• **Goal of the exercise**
Set down every entry again, exactly as it appears.

• **Raw data**

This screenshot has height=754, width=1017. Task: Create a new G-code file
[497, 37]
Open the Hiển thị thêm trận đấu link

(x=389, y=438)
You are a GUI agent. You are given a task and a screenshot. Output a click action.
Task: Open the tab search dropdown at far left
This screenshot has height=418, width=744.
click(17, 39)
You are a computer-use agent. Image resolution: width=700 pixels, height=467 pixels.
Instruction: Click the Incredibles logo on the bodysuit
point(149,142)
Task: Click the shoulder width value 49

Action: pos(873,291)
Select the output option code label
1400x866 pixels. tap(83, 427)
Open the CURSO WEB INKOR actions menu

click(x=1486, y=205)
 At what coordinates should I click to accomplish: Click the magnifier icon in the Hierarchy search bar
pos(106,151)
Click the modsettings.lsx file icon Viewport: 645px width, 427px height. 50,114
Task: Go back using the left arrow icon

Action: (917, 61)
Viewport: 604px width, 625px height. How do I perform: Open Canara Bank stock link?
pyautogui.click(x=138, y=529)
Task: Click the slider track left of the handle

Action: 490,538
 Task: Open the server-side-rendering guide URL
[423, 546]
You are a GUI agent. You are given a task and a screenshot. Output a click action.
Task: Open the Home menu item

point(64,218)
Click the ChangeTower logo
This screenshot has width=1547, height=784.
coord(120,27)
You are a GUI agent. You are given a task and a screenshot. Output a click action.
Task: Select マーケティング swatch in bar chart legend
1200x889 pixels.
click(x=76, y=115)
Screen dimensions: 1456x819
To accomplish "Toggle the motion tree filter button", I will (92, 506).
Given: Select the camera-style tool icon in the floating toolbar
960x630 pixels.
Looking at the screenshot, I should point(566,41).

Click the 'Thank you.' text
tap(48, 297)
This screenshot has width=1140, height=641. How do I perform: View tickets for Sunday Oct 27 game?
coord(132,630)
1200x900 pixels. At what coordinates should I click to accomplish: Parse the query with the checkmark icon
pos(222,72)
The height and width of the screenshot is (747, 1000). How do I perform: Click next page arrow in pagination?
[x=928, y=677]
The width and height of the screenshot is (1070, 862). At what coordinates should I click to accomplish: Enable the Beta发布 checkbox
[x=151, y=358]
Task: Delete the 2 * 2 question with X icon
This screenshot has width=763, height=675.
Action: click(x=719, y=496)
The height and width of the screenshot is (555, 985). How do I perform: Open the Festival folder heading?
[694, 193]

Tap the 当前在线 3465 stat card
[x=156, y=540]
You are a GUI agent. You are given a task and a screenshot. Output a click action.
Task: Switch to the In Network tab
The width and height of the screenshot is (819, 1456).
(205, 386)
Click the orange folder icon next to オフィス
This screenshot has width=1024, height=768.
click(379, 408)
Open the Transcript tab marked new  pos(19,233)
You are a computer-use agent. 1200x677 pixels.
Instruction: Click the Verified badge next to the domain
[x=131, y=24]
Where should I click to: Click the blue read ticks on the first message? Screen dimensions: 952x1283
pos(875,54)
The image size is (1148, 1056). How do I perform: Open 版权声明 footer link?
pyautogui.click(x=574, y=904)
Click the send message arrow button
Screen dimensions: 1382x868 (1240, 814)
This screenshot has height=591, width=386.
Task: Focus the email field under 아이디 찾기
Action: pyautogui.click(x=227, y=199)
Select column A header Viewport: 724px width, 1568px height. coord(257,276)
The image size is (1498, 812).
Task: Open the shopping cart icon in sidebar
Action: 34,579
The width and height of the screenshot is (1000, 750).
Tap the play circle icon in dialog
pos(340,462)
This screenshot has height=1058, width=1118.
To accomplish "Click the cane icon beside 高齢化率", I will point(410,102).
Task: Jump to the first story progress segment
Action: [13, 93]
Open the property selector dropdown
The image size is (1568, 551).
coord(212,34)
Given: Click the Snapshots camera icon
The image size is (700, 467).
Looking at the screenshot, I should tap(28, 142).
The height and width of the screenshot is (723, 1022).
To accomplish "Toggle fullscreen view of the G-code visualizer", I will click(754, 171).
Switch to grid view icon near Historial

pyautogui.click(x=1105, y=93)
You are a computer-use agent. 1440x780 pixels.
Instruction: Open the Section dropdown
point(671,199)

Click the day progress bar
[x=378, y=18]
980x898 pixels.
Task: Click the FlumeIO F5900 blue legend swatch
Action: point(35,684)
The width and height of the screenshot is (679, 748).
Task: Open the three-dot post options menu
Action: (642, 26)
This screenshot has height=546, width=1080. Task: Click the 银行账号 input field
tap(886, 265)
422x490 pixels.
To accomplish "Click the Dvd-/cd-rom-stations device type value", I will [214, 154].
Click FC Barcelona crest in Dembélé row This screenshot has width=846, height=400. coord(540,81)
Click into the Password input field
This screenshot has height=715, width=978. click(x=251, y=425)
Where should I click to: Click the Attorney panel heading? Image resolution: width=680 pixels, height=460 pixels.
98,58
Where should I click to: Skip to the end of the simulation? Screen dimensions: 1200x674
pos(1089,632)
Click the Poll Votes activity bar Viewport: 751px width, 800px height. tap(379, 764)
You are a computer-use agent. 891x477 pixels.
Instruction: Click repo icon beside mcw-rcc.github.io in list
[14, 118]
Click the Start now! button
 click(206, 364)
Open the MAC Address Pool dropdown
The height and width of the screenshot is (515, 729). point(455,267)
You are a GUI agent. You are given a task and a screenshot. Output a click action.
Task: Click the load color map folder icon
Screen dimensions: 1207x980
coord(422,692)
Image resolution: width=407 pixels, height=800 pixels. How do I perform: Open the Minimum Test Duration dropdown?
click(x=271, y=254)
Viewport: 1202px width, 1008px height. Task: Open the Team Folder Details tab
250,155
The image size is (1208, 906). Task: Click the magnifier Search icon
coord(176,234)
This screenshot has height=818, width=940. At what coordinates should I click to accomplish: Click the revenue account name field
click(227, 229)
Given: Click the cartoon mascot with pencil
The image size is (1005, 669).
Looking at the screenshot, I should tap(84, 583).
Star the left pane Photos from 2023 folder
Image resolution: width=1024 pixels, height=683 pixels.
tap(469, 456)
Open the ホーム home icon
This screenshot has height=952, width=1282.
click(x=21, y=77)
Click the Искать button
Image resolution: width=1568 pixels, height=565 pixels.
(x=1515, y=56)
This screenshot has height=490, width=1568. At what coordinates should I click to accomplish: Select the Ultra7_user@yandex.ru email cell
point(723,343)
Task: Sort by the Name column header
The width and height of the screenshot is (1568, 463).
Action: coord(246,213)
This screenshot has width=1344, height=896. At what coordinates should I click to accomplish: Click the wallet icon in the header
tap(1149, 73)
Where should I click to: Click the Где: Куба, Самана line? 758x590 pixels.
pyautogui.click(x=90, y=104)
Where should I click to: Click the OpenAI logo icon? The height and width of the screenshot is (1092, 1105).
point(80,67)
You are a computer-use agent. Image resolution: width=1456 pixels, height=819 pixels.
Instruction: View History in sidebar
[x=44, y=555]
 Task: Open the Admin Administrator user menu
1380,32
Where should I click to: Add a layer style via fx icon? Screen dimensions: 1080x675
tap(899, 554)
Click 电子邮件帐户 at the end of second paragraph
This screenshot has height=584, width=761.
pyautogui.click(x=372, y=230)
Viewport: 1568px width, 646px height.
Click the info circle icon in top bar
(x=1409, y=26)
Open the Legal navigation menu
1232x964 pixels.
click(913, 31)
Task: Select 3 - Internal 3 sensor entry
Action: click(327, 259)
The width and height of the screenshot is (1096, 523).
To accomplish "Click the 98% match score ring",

• **Output of the task**
This screenshot has height=754, width=1017. Task: Create a new G-code file
[497, 37]
Open the Hiển thị thêm trận đấu link

(x=389, y=438)
You are a GUI agent. You are given a task and a screenshot. Output a click action.
Task: Open the tab search dropdown at far left
This screenshot has height=418, width=744.
click(17, 39)
You are a computer-use agent. Image resolution: width=700 pixels, height=467 pixels.
Instruction: Click the Incredibles logo on the bodysuit
point(149,142)
Task: Click the shoulder width value 49

Action: pos(873,291)
Select the output option code label
1400x866 pixels. tap(83, 427)
Open the CURSO WEB INKOR actions menu

click(x=1486, y=205)
 At what coordinates should I click to accomplish: Click the magnifier icon in the Hierarchy search bar
pos(106,151)
Click the modsettings.lsx file icon Viewport: 645px width, 427px height. 50,114
Task: Go back using the left arrow icon

Action: (917, 61)
Viewport: 604px width, 625px height. How do I perform: Open Canara Bank stock link?
pyautogui.click(x=138, y=529)
Task: Click the slider track left of the handle

Action: 490,538
 Task: Open the server-side-rendering guide URL
[423, 546]
You are a GUI agent. You are given a task and a screenshot. Output a click action.
Task: Open the Home menu item

point(64,218)
Click the ChangeTower logo
This screenshot has width=1547, height=784.
coord(120,27)
You are a GUI agent. You are given a task and a screenshot. Output a click action.
Task: Select マーケティング swatch in bar chart legend
1200x889 pixels.
click(x=76, y=115)
Screen dimensions: 1456x819
To accomplish "Toggle the motion tree filter button", I will (92, 506).
Given: Select the camera-style tool icon in the floating toolbar
960x630 pixels.
Looking at the screenshot, I should point(566,41).

Click the 'Thank you.' text
tap(48, 297)
This screenshot has width=1140, height=641. How do I perform: View tickets for Sunday Oct 27 game?
coord(132,630)
1200x900 pixels. At what coordinates should I click to accomplish: Parse the query with the checkmark icon
pos(222,72)
The height and width of the screenshot is (747, 1000). How do I perform: Click next page arrow in pagination?
[x=928, y=677]
The width and height of the screenshot is (1070, 862). At what coordinates should I click to accomplish: Enable the Beta发布 checkbox
[x=151, y=358]
Task: Delete the 2 * 2 question with X icon
This screenshot has width=763, height=675.
Action: click(x=719, y=496)
The height and width of the screenshot is (555, 985). How do I perform: Open the Festival folder heading?
[694, 193]

Tap the 当前在线 3465 stat card
[x=156, y=540]
You are a GUI agent. You are given a task and a screenshot. Output a click action.
Task: Switch to the In Network tab
The width and height of the screenshot is (819, 1456).
(205, 386)
Click the orange folder icon next to オフィス
This screenshot has width=1024, height=768.
click(379, 408)
Open the Transcript tab marked new  pos(19,233)
You are a computer-use agent. 1200x677 pixels.
Instruction: Click the Verified badge next to the domain
[x=131, y=24]
Where should I click to: Click the blue read ticks on the first message? Screen dimensions: 952x1283
pos(875,54)
The image size is (1148, 1056). How do I perform: Open 版权声明 footer link?
pyautogui.click(x=574, y=904)
Click the send message arrow button
Screen dimensions: 1382x868 (1240, 814)
This screenshot has height=591, width=386.
Task: Focus the email field under 아이디 찾기
Action: pyautogui.click(x=227, y=199)
Select column A header Viewport: 724px width, 1568px height. coord(257,276)
The image size is (1498, 812).
Task: Open the shopping cart icon in sidebar
Action: 34,579
The width and height of the screenshot is (1000, 750).
Tap the play circle icon in dialog
pos(340,462)
This screenshot has height=1058, width=1118.
To accomplish "Click the cane icon beside 高齢化率", I will point(410,102).
Task: Jump to the first story progress segment
Action: [13, 93]
Open the property selector dropdown
The image size is (1568, 551).
coord(212,34)
Given: Click the Snapshots camera icon
The image size is (700, 467).
Looking at the screenshot, I should tap(28, 142).
The height and width of the screenshot is (723, 1022).
To accomplish "Toggle fullscreen view of the G-code visualizer", I will click(754, 171).
Switch to grid view icon near Historial

pyautogui.click(x=1105, y=93)
You are a computer-use agent. 1440x780 pixels.
Instruction: Open the Section dropdown
point(671,199)

Click the day progress bar
[x=378, y=18]
980x898 pixels.
Task: Click the FlumeIO F5900 blue legend swatch
Action: point(35,684)
The width and height of the screenshot is (679, 748).
Task: Open the three-dot post options menu
Action: (642, 26)
This screenshot has height=546, width=1080. Task: Click the 银行账号 input field
tap(886, 265)
422x490 pixels.
To accomplish "Click the Dvd-/cd-rom-stations device type value", I will [214, 154].
Click FC Barcelona crest in Dembélé row This screenshot has width=846, height=400. coord(540,81)
Click into the Password input field
This screenshot has height=715, width=978. click(x=251, y=425)
Where should I click to: Click the Attorney panel heading? Image resolution: width=680 pixels, height=460 pixels.
98,58
Where should I click to: Skip to the end of the simulation? Screen dimensions: 1200x674
pos(1089,632)
Click the Poll Votes activity bar Viewport: 751px width, 800px height. tap(379, 764)
You are a computer-use agent. 891x477 pixels.
Instruction: Click repo icon beside mcw-rcc.github.io in list
[14, 118]
Click the Start now! button
 click(206, 364)
Open the MAC Address Pool dropdown
The height and width of the screenshot is (515, 729). point(455,267)
You are a GUI agent. You are given a task and a screenshot. Output a click action.
Task: Click the load color map folder icon
Screen dimensions: 1207x980
coord(422,692)
Image resolution: width=407 pixels, height=800 pixels. How do I perform: Open the Minimum Test Duration dropdown?
click(x=271, y=254)
Viewport: 1202px width, 1008px height. Task: Open the Team Folder Details tab
250,155
The image size is (1208, 906). Task: Click the magnifier Search icon
coord(176,234)
This screenshot has height=818, width=940. At what coordinates should I click to accomplish: Click the revenue account name field
click(227, 229)
Given: Click the cartoon mascot with pencil
The image size is (1005, 669).
Looking at the screenshot, I should tap(84, 583).
Star the left pane Photos from 2023 folder
Image resolution: width=1024 pixels, height=683 pixels.
tap(469, 456)
Open the ホーム home icon
This screenshot has height=952, width=1282.
click(x=21, y=77)
Click the Искать button
Image resolution: width=1568 pixels, height=565 pixels.
(x=1515, y=56)
This screenshot has height=490, width=1568. At what coordinates should I click to accomplish: Select the Ultra7_user@yandex.ru email cell
point(723,343)
Task: Sort by the Name column header
The width and height of the screenshot is (1568, 463).
Action: coord(246,213)
This screenshot has width=1344, height=896. At what coordinates should I click to accomplish: Click the wallet icon in the header
tap(1149, 73)
Where should I click to: Click the Где: Куба, Самана line? 758x590 pixels.
pyautogui.click(x=90, y=104)
Where should I click to: Click the OpenAI logo icon? The height and width of the screenshot is (1092, 1105).
point(80,67)
You are a computer-use agent. Image resolution: width=1456 pixels, height=819 pixels.
Instruction: View History in sidebar
[x=44, y=555]
 Task: Open the Admin Administrator user menu
1380,32
Where should I click to: Add a layer style via fx icon? Screen dimensions: 1080x675
tap(899, 554)
Click 电子邮件帐户 at the end of second paragraph
This screenshot has height=584, width=761.
pyautogui.click(x=372, y=230)
Viewport: 1568px width, 646px height.
Click the info circle icon in top bar
(x=1409, y=26)
Open the Legal navigation menu
1232x964 pixels.
click(913, 31)
Task: Select 3 - Internal 3 sensor entry
Action: click(327, 259)
The width and height of the screenshot is (1096, 523).
To accomplish "Click the 98% match score ring",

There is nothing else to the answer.